Data for this exercise
####

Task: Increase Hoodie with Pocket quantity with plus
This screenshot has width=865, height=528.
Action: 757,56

####

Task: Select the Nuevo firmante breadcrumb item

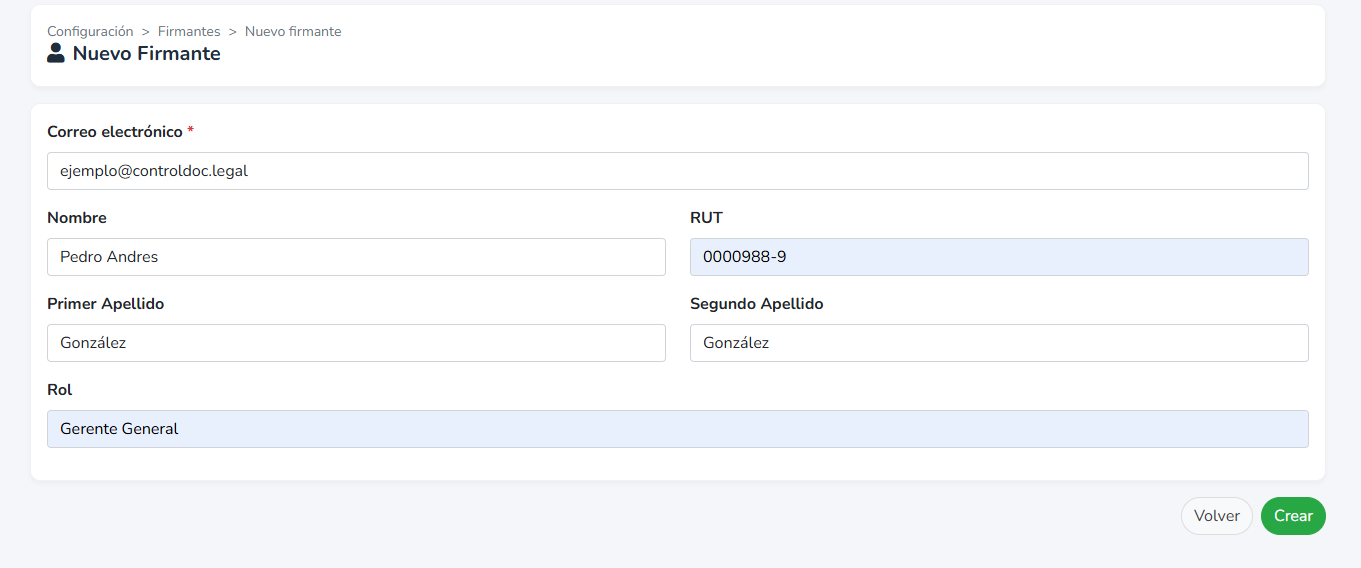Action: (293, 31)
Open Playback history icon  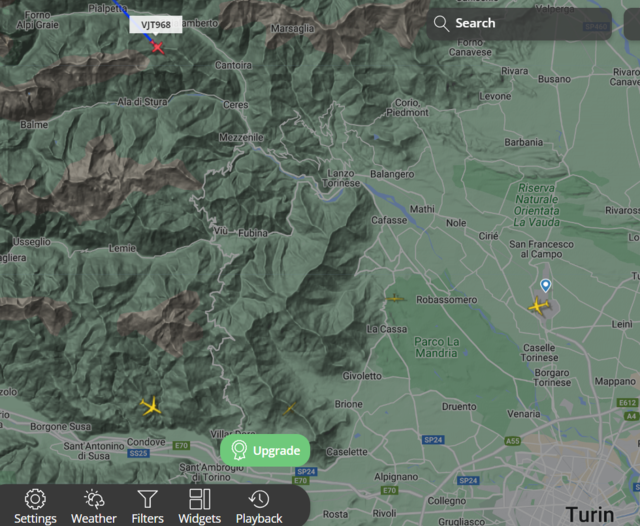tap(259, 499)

####

Objective
Rewrite the data from the line containing "Task: Increase Hoodie" through the line containing "Action: 757,56", inclusive, and offset every coordinate in the answers by adding 141 to it.

Response to the task
Task: Increase Hoodie with Pocket quantity with plus
This screenshot has width=865, height=528.
Action: 898,197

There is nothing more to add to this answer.